Das Verfahren um die Steinbruch-Erweiterung geht weiter. Foto: Visel Foto: Schwarzwälder-Bote

Einen Schritt weiter ist die Regionalplan-Änderung wegen des Plettenbergs.

Einen Schritt weiter ist die Regionalplan-Änderung wegen des Plettenbergs.
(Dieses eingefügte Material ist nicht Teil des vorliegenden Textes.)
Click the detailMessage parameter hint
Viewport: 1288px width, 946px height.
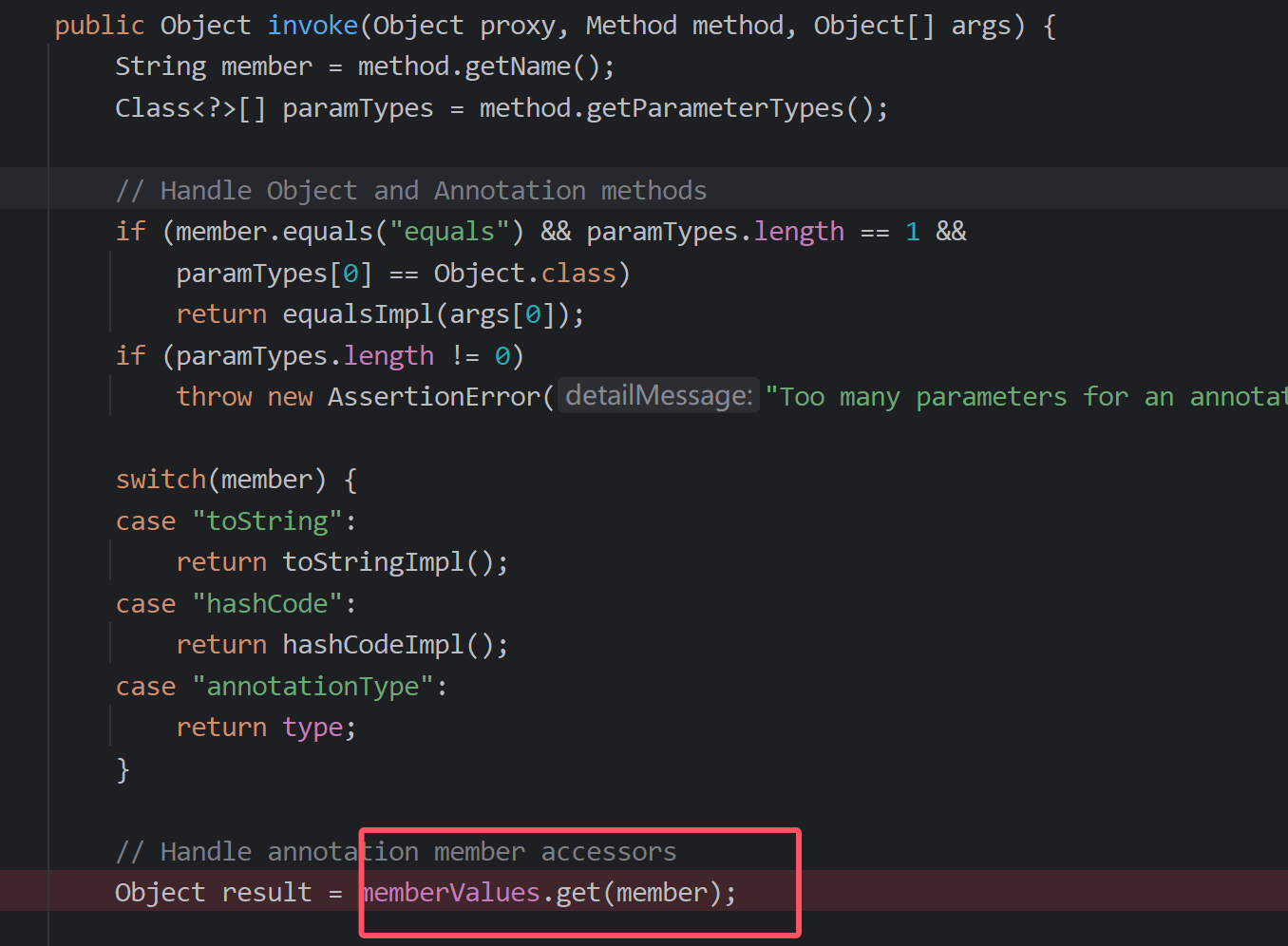pyautogui.click(x=658, y=396)
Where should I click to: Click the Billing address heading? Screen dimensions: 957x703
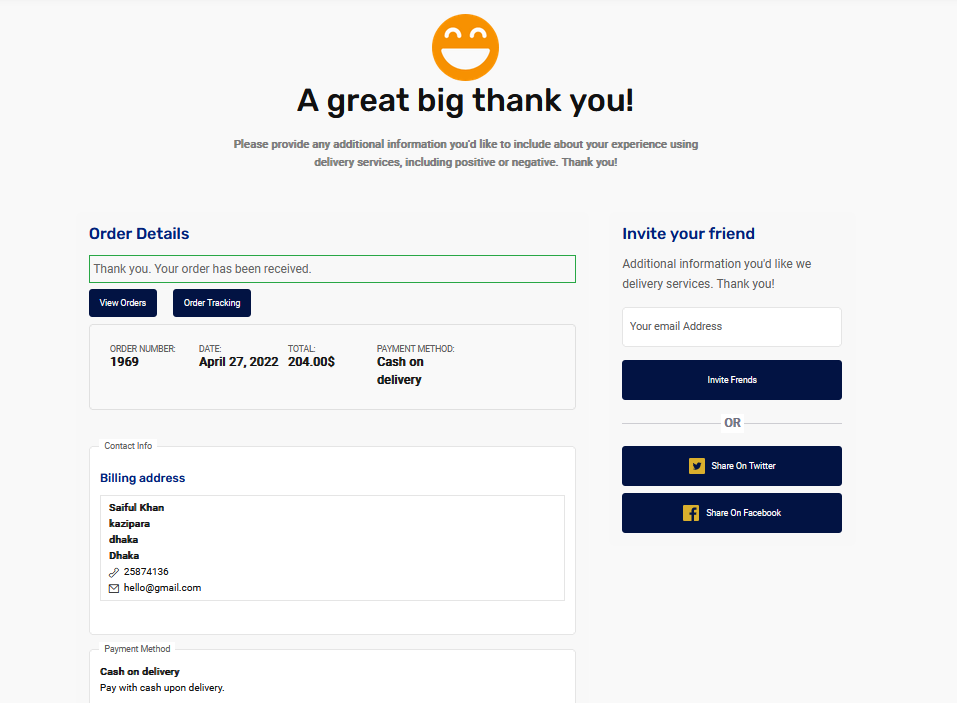tap(142, 478)
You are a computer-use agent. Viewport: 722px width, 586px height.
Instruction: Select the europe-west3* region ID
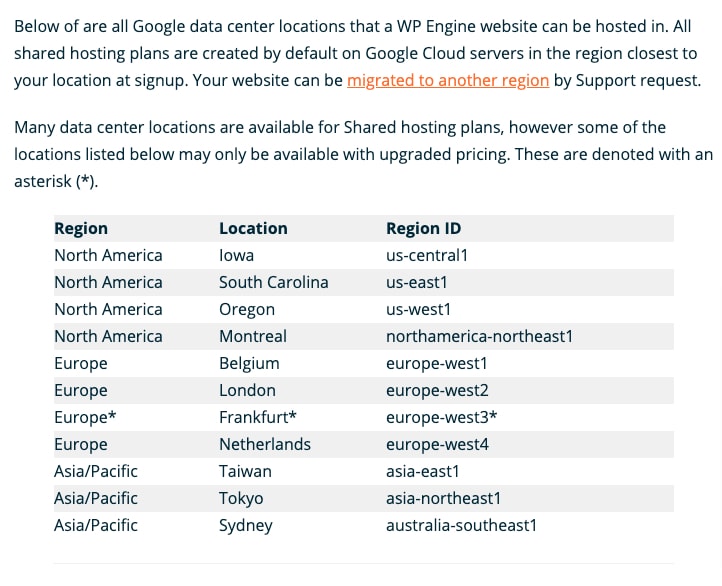tap(442, 418)
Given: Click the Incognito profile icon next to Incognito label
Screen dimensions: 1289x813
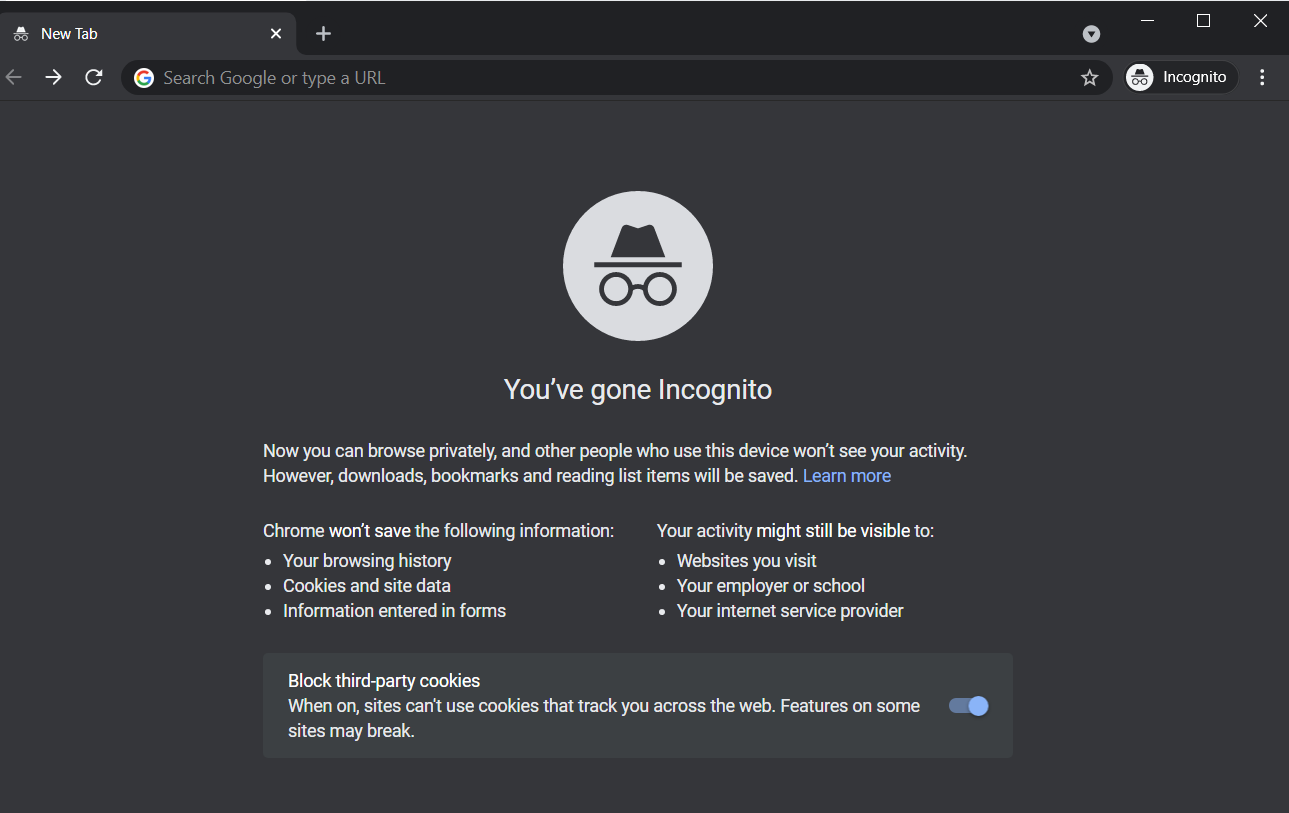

Dotternhausen/Metzingen (bv). Bei nur einer Enthaltung hat die Versammlung des Regionalverbands Neckar-Alb am Dienstag das Verfahren zur Änderung des Regionalplans in Sachen Kalksteinbruch auf dem Plettenberg wieder aufgenommen. Die Verbandsverwaltung wurde beauftragt, die Beteiligung nach dem Landesplanungsgesetz durchzuführen, sobald die Änderung des Landschaftsschutzgebiets (LSG) Großer Heuberg Rechtskraft erlangt hat. Wie berichtet, hatte das Landratsamt Balingen rund acht Hektar aus dem LSG herausgenommen, die nun für die Erweiterung des Steinbruchs vorgesehen sind. Die Flächenkulisse des Abbaugebiets basiere auf der geänderten LSG-Verordnung, "die umfangreich die bisherigen Forderungen der Bürgerinitiativen berücksichtigt", betonte der Verbandsdirektor Dirk Seidemann. Zudem, beruhigte er die Bürgerinitiativen, sei kein Beschluss über die Änderung des Regionalplans getroffen worden, sondern nur über die Einleitung des Beteiligungsverfahrens, in dessen Rahmen auch Bürger Bedenken vorbringen könnten. Die BIs in Dotternhausen und Hausen am Tann hatten den Verband gebeten, den Punkt zu vertagen, weil naturschutzrechtliche Fragen nicht geklärt seien. Zudem wurde ein Vor-Ort-Termin angeregt.